Кажется, мы и сами могли бы сделаться участниками этого диалога:
– Слушай, Джефи, я должен тебе сказать, ты самый счастливый чувак на свете и самый классный, ей-богу. Как я рад узнавать все это.
– С тобой все в полном порядке, единственная беда, что ты не научился еще выбираться в такие места, как, например, вот это, а позволяешь миру жрать себя с говном, потому и раздражен…
«Я был по-человечески поражен тем, как этот грандиозный коротышка, штудирующий восточную поэзию, антропологию, орнитологию и прочие всевозможные науки, этот маленький искатель приключений, отважный путешественник и альпинист, вдруг берет свои жалкие и прекрасные деревянные четки и серьезно молится, словно древний святой в пустыне, и до чего же это странно здесь, в Америке, стране сталеплавилен и аэропортов. Мир не так уж плох, пока в нем есть такие люди, как Джефи, подумал я и обрадовался».
При этом Джефи умеет наслаждаться жизнью за мизерные центы.
«Джефи залил булгур водой и, помешивая, варил, а попутно размешал шоколадный пудинг и поставил на огонь в маленьком котелке из моего рюкзака. Кроме того, он заварил свежий чай. Потом достал две пары палочек, и вот мы уже наслаждались ужином. Это был самый вкусный в мире ужин. Над оранжевым сиянием костра переливались мириады звезд и созвездий – отдельные блестки, низкая блесна Венеры, бесконечная млечность путей, недоступных человеческому разумению, холод, синь, серебро, а у нас тут – тепло, красота, вкуснота. Как и предсказывал Джефи, алкоголя не хотелось совершенно, я вообще про него забыл, слишком высоко над уровнем моря, слишком свеж бодрящий воздух, от одного воздуха будешь в задницу пьян. Великолепный ужин, всегда лучше поглощать пищу не жадно, а понемножку, хитрыми щепотками на кончиках палочек».
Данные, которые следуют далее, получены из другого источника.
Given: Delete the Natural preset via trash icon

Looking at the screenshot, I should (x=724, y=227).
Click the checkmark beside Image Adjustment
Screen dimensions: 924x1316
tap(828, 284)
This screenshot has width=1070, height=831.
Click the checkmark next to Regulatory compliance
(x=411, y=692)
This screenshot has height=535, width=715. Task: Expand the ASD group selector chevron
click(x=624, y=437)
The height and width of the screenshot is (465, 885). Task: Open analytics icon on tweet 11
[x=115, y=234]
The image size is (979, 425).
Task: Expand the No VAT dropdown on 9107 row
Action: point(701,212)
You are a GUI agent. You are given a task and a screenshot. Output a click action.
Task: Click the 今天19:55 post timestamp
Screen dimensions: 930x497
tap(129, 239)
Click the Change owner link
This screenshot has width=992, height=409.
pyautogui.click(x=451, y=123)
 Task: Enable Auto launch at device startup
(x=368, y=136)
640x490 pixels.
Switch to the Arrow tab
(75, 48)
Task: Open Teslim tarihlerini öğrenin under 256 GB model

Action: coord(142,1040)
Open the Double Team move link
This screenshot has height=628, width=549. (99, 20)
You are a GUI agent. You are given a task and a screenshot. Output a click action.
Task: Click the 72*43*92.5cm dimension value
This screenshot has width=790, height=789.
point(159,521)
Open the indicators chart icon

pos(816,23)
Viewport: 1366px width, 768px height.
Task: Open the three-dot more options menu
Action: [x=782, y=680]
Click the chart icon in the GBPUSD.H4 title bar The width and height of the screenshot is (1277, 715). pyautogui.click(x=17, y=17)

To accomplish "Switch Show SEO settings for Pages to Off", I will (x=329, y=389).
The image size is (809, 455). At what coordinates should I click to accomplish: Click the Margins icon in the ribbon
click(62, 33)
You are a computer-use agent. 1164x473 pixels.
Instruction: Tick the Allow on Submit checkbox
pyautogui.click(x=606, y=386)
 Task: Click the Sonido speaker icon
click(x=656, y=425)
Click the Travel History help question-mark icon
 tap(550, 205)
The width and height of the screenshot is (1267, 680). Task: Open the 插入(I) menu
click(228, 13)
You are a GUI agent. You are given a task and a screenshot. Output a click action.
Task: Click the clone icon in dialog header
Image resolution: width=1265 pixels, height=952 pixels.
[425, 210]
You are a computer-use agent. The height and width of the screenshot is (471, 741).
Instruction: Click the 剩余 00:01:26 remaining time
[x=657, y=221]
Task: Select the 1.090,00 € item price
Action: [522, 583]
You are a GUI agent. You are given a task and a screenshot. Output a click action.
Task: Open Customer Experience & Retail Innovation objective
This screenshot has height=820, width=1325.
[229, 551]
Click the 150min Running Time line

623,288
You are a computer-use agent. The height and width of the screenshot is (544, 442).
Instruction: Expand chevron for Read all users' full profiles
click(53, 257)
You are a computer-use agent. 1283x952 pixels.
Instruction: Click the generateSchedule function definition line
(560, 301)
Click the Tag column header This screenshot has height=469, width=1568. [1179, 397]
«Что еще всегда поражало меня в Джефи, так это его глубокое искреннее бескорыстие. Он всегда все дарил, то есть практиковал то, что буддисты именуют Парамитой Даны, совершенством милосердия».
При этом и ему остается вполне достаточно.
«Внутри – прекрасная простота, свойственная всем жилищам Джефи: все аккуратно, целесообразно и, как ни странно, красиво, хотя на украшение не потрачено ни цента. Старые глиняные кувшины взрываются охапками цветов, собранных возле дома. Аккуратно составлены в апельсиновых ящиках книги. На полу – недорогие соломенные циновки. Стены, как я уже говорил, обшиты холстом – лучших обоев не придумаешь, и вид хороший, и запах. Циновка, на которой Джефи спал, покрыта тонким матрасом и пестрой шалью, в головах – опрятно скатанный с утра спальный мешок. Рюкзак и прочее снаряжение убраны в чулан, за холщовую занавеску. По стенам развешаны репродукции китайской живописи на шелке, карты Марин-Каунти и северо-западного Вашингтона, а также разные стихи – написав стихи, он попросту вешал их на гвоздь, чтобы кто хочет, мог прочесть».
Увы, и этот маленький титан тоже способен уставать, грустить: никакой я больше не мудрец, я устал, но последние его слова все же несут надежду – кто может вместить, да вместит:
«– Черт возьми, Рэй, ты даже себе не представляешь, как я рад, что мы решили провести эти два дня в походе. Я опять как новенький. И я уверен, что из всего этого что-нибудь хорошее да получится!
– Из всего чего?
– Не знаю… из того, как мы чувствуем жизнь. Мы с тобой никому не собираемся проламывать череп или перегрызать глотку, в смысле экономически, мы посвятили себя молитве за всех живых существ и, набрав достаточно силы, действительно уподобимся древним святым. Кто знает, быть может, мир еще проснется и расцветет одним большим прекрасным цветком Дхармы».